BEGIN Material provided

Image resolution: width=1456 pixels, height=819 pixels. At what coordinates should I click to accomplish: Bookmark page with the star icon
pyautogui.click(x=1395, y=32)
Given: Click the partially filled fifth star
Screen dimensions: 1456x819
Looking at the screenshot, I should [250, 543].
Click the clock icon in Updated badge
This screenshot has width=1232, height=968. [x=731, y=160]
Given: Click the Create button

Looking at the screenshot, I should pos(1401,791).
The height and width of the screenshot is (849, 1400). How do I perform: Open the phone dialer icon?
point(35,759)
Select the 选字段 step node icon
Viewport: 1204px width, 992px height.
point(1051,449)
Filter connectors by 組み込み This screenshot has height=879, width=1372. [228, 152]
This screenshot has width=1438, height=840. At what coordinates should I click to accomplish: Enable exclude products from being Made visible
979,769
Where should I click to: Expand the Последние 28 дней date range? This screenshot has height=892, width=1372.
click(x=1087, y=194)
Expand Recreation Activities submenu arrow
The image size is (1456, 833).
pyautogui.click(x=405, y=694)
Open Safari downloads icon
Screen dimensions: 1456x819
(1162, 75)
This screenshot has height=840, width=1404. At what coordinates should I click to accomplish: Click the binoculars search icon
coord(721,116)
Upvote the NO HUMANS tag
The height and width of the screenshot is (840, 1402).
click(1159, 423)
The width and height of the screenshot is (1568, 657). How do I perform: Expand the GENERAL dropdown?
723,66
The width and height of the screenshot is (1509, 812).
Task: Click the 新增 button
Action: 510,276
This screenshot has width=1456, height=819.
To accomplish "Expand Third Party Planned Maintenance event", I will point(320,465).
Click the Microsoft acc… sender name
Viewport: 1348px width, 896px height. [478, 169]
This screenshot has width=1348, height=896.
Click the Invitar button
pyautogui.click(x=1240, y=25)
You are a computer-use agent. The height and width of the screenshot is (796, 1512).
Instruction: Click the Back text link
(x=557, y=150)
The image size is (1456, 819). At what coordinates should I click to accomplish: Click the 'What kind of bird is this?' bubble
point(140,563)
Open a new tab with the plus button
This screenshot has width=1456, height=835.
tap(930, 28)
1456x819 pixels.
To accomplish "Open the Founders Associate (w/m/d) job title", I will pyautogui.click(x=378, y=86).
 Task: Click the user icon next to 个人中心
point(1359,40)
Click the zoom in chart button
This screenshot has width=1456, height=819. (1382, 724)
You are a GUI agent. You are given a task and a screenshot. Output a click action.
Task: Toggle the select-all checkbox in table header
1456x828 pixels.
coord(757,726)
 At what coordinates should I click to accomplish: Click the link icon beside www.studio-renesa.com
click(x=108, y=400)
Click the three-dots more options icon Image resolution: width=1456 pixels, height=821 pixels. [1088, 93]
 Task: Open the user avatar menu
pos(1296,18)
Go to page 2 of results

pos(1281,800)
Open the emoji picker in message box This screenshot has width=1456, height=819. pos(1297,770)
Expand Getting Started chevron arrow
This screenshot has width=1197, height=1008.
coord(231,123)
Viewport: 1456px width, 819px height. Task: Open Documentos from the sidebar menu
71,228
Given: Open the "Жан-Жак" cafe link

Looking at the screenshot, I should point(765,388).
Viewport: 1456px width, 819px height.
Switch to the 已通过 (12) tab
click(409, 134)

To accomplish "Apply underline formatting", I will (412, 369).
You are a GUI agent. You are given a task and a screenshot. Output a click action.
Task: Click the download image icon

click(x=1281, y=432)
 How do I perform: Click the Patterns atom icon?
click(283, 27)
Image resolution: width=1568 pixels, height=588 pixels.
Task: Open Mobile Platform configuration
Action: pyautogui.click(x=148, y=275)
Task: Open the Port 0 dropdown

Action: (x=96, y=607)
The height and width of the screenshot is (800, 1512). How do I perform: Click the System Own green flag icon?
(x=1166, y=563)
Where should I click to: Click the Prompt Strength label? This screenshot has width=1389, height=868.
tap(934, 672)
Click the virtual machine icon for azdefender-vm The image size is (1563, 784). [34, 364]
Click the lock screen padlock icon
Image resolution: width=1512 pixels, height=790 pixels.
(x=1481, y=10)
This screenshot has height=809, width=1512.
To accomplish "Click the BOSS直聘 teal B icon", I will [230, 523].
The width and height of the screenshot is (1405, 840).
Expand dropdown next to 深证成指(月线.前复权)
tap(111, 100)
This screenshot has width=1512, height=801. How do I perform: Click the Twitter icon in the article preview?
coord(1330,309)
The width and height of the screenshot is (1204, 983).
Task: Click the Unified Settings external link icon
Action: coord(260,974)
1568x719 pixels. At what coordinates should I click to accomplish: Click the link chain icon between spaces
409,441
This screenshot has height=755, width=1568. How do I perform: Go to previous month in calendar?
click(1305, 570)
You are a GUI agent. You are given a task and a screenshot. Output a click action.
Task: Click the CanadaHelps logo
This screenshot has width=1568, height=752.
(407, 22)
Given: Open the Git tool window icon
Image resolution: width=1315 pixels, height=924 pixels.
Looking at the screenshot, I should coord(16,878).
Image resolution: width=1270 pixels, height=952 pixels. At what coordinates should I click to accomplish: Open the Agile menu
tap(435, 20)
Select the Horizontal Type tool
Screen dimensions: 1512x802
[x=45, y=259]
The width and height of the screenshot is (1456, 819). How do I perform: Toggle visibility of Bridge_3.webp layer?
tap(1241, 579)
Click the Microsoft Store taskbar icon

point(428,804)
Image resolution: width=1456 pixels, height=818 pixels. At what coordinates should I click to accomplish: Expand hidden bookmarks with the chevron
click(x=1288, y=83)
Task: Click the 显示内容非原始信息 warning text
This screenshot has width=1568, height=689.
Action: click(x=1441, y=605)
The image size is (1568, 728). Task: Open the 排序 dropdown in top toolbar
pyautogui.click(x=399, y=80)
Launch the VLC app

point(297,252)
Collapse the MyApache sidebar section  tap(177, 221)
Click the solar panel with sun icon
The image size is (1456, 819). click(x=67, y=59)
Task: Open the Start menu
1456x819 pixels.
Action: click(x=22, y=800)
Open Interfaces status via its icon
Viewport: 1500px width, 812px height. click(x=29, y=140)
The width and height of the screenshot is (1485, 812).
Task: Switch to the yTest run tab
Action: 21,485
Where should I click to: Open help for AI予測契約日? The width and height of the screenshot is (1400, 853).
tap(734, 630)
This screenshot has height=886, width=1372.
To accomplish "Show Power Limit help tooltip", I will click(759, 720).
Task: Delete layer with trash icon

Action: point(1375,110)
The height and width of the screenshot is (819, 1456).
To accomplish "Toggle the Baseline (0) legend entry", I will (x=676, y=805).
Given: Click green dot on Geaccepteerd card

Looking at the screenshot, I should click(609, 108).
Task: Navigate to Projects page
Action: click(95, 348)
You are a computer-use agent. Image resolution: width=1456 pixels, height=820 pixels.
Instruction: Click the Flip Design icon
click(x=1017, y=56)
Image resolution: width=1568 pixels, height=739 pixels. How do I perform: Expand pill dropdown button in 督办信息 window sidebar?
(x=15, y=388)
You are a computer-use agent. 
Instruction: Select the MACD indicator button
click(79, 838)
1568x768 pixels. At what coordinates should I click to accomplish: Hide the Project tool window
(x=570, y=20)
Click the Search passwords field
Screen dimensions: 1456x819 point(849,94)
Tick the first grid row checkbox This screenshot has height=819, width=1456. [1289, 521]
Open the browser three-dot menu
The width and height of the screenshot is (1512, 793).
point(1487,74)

END Material provided

:: Problem ::
Every entry shown earlier is to be returned exactly, line for line.

:: Response to the exercise ::
Image resolution: width=1456 pixels, height=819 pixels. At what coordinates should I click to accomplish: Bookmark page with the star icon
pyautogui.click(x=1395, y=32)
Given: Click the partially filled fifth star
Screen dimensions: 1456x819
Looking at the screenshot, I should [250, 543].
Click the clock icon in Updated badge
This screenshot has width=1232, height=968. [x=731, y=160]
Given: Click the Create button

Looking at the screenshot, I should pos(1401,791).
The height and width of the screenshot is (849, 1400). How do I perform: Open the phone dialer icon?
point(35,759)
Select the 选字段 step node icon
Viewport: 1204px width, 992px height.
point(1051,449)
Filter connectors by 組み込み This screenshot has height=879, width=1372. [228, 152]
This screenshot has width=1438, height=840. At what coordinates should I click to accomplish: Enable exclude products from being Made visible
979,769
Where should I click to: Expand the Последние 28 дней date range? This screenshot has height=892, width=1372.
click(x=1087, y=194)
Expand Recreation Activities submenu arrow
The image size is (1456, 833).
pyautogui.click(x=405, y=694)
Open Safari downloads icon
Screen dimensions: 1456x819
(1162, 75)
This screenshot has height=840, width=1404. At what coordinates should I click to accomplish: Click the binoculars search icon
coord(721,116)
Upvote the NO HUMANS tag
The height and width of the screenshot is (840, 1402).
click(1159, 423)
The width and height of the screenshot is (1568, 657). How do I perform: Expand the GENERAL dropdown?
723,66
The width and height of the screenshot is (1509, 812).
Task: Click the 新增 button
Action: 510,276
This screenshot has width=1456, height=819.
To accomplish "Expand Third Party Planned Maintenance event", I will point(320,465).
Click the Microsoft acc… sender name
Viewport: 1348px width, 896px height. [478, 169]
This screenshot has width=1348, height=896.
Click the Invitar button
pyautogui.click(x=1240, y=25)
You are a computer-use agent. The height and width of the screenshot is (796, 1512).
Instruction: Click the Back text link
(x=557, y=150)
The image size is (1456, 819). At what coordinates should I click to accomplish: Click the 'What kind of bird is this?' bubble
point(140,563)
Open a new tab with the plus button
This screenshot has width=1456, height=835.
tap(930, 28)
1456x819 pixels.
To accomplish "Open the Founders Associate (w/m/d) job title", I will pyautogui.click(x=378, y=86).
 Task: Click the user icon next to 个人中心
point(1359,40)
Click the zoom in chart button
This screenshot has width=1456, height=819. (1382, 724)
You are a GUI agent. You are given a task and a screenshot. Output a click action.
Task: Toggle the select-all checkbox in table header
1456x828 pixels.
coord(757,726)
 At what coordinates should I click to accomplish: Click the link icon beside www.studio-renesa.com
click(x=108, y=400)
Click the three-dots more options icon Image resolution: width=1456 pixels, height=821 pixels. [1088, 93]
 Task: Open the user avatar menu
pos(1296,18)
Go to page 2 of results

pos(1281,800)
Open the emoji picker in message box This screenshot has width=1456, height=819. pos(1297,770)
Expand Getting Started chevron arrow
This screenshot has width=1197, height=1008.
coord(231,123)
Viewport: 1456px width, 819px height. Task: Open Documentos from the sidebar menu
71,228
Given: Open the "Жан-Жак" cafe link

Looking at the screenshot, I should point(765,388).
Viewport: 1456px width, 819px height.
Switch to the 已通过 (12) tab
click(409, 134)

To accomplish "Apply underline formatting", I will (412, 369).
You are a GUI agent. You are given a task and a screenshot. Output a click action.
Task: Click the download image icon

click(x=1281, y=432)
 How do I perform: Click the Patterns atom icon?
click(283, 27)
Image resolution: width=1568 pixels, height=588 pixels.
Task: Open Mobile Platform configuration
Action: pyautogui.click(x=148, y=275)
Task: Open the Port 0 dropdown

Action: (x=96, y=607)
The height and width of the screenshot is (800, 1512). How do I perform: Click the System Own green flag icon?
(x=1166, y=563)
Where should I click to: Click the Prompt Strength label? This screenshot has width=1389, height=868.
tap(934, 672)
Click the virtual machine icon for azdefender-vm The image size is (1563, 784). [34, 364]
Click the lock screen padlock icon
Image resolution: width=1512 pixels, height=790 pixels.
(x=1481, y=10)
This screenshot has height=809, width=1512.
To accomplish "Click the BOSS直聘 teal B icon", I will [230, 523].
The width and height of the screenshot is (1405, 840).
Expand dropdown next to 深证成指(月线.前复权)
tap(111, 100)
This screenshot has width=1512, height=801. How do I perform: Click the Twitter icon in the article preview?
coord(1330,309)
The width and height of the screenshot is (1204, 983).
Task: Click the Unified Settings external link icon
Action: coord(260,974)
1568x719 pixels. At what coordinates should I click to accomplish: Click the link chain icon between spaces
409,441
This screenshot has height=755, width=1568. How do I perform: Go to previous month in calendar?
click(1305, 570)
You are a GUI agent. You are given a task and a screenshot. Output a click action.
Task: Click the CanadaHelps logo
This screenshot has width=1568, height=752.
(407, 22)
Given: Open the Git tool window icon
Image resolution: width=1315 pixels, height=924 pixels.
Looking at the screenshot, I should coord(16,878).
Image resolution: width=1270 pixels, height=952 pixels. At what coordinates should I click to accomplish: Open the Agile menu
tap(435, 20)
Select the Horizontal Type tool
Screen dimensions: 1512x802
[x=45, y=259]
The width and height of the screenshot is (1456, 819). How do I perform: Toggle visibility of Bridge_3.webp layer?
tap(1241, 579)
Click the Microsoft Store taskbar icon

point(428,804)
Image resolution: width=1456 pixels, height=818 pixels. At what coordinates should I click to accomplish: Expand hidden bookmarks with the chevron
click(x=1288, y=83)
Task: Click the 显示内容非原始信息 warning text
This screenshot has width=1568, height=689.
Action: click(x=1441, y=605)
The image size is (1568, 728). Task: Open the 排序 dropdown in top toolbar
pyautogui.click(x=399, y=80)
Launch the VLC app

point(297,252)
Collapse the MyApache sidebar section  tap(177, 221)
Click the solar panel with sun icon
The image size is (1456, 819). click(x=67, y=59)
Task: Open the Start menu
1456x819 pixels.
Action: click(x=22, y=800)
Open Interfaces status via its icon
Viewport: 1500px width, 812px height. click(x=29, y=140)
The width and height of the screenshot is (1485, 812).
Task: Switch to the yTest run tab
Action: 21,485
Where should I click to: Open help for AI予測契約日? The width and height of the screenshot is (1400, 853).
tap(734, 630)
This screenshot has height=886, width=1372.
To accomplish "Show Power Limit help tooltip", I will click(759, 720).
Task: Delete layer with trash icon

Action: point(1375,110)
The height and width of the screenshot is (819, 1456).
To accomplish "Toggle the Baseline (0) legend entry", I will (x=676, y=805).
Given: Click green dot on Geaccepteerd card

Looking at the screenshot, I should click(609, 108).
Task: Navigate to Projects page
Action: click(95, 348)
You are a computer-use agent. Image resolution: width=1456 pixels, height=820 pixels.
Instruction: Click the Flip Design icon
click(x=1017, y=56)
Image resolution: width=1568 pixels, height=739 pixels. How do I perform: Expand pill dropdown button in 督办信息 window sidebar?
(x=15, y=388)
You are a computer-use agent. 
Instruction: Select the MACD indicator button
click(79, 838)
1568x768 pixels. At what coordinates should I click to accomplish: Hide the Project tool window
(x=570, y=20)
Click the Search passwords field
Screen dimensions: 1456x819 point(849,94)
Tick the first grid row checkbox This screenshot has height=819, width=1456. [1289, 521]
Open the browser three-dot menu
The width and height of the screenshot is (1512, 793).
point(1487,74)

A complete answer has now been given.